[Your goal] Begin at the line containing "Facultad de Ingeniería" and end at the final line of the entries. Please reproduce those lines exactly.

[Given entries]
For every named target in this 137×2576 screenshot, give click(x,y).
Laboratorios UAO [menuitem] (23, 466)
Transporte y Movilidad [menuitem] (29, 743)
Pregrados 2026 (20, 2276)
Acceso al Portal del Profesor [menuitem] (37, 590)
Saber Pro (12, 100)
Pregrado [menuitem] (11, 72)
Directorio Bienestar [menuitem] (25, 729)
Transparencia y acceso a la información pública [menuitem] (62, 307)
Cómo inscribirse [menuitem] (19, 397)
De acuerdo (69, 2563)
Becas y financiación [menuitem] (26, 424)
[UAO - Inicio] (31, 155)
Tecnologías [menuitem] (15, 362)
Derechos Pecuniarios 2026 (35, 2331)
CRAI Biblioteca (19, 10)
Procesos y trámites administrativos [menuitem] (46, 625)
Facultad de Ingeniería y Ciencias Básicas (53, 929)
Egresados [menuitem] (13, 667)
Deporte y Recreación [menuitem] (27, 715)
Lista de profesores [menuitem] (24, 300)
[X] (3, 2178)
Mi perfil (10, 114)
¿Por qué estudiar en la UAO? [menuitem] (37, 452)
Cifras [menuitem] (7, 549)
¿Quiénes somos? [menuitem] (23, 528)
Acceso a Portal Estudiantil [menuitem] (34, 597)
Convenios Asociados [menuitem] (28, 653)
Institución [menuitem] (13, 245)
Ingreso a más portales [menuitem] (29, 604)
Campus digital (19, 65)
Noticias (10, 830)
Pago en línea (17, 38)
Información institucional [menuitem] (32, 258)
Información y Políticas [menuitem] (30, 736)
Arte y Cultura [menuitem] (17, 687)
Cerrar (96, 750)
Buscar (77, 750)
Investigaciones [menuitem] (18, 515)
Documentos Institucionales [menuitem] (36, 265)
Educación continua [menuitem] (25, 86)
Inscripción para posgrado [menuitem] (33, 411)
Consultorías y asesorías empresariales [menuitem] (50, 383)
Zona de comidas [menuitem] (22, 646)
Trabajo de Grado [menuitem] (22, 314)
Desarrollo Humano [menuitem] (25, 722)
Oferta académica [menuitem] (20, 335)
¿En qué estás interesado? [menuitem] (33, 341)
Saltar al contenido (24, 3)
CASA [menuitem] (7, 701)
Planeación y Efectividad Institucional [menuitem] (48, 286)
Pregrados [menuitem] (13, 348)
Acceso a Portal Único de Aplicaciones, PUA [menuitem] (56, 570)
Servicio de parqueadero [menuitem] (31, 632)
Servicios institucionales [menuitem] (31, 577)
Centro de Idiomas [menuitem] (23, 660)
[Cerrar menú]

[Your solution]
Facultad de Ingeniería y Ciencias Básicas (53, 929)
Egresados [menuitem] (13, 667)
Deporte y Recreación [menuitem] (27, 715)
Lista de profesores [menuitem] (24, 300)
[X] (3, 2178)
Mi perfil (10, 114)
¿Por qué estudiar en la UAO? [menuitem] (37, 452)
Cifras [menuitem] (7, 549)
¿Quiénes somos? [menuitem] (23, 528)
Acceso a Portal Estudiantil [menuitem] (34, 597)
Convenios Asociados [menuitem] (28, 653)
Institución [menuitem] (13, 245)
Ingreso a más portales [menuitem] (29, 604)
Campus digital (19, 65)
Noticias (10, 830)
Pago en línea (17, 38)
Información institucional [menuitem] (32, 258)
Información y Políticas [menuitem] (30, 736)
Arte y Cultura [menuitem] (17, 687)
Cerrar (96, 750)
Buscar (77, 750)
Investigaciones [menuitem] (18, 515)
Documentos Institucionales [menuitem] (36, 265)
Educación continua [menuitem] (25, 86)
Inscripción para posgrado [menuitem] (33, 411)
Consultorías y asesorías empresariales [menuitem] (50, 383)
Zona de comidas [menuitem] (22, 646)
Trabajo de Grado [menuitem] (22, 314)
Desarrollo Humano [menuitem] (25, 722)
Oferta académica [menuitem] (20, 335)
¿En qué estás interesado? [menuitem] (33, 341)
Saltar al contenido (24, 3)
CASA [menuitem] (7, 701)
Planeación y Efectividad Institucional [menuitem] (48, 286)
Pregrados [menuitem] (13, 348)
Acceso a Portal Único de Aplicaciones, PUA [menuitem] (56, 570)
Servicio de parqueadero [menuitem] (31, 632)
Servicios institucionales [menuitem] (31, 577)
Centro de Idiomas [menuitem] (23, 660)
[Cerrar menú]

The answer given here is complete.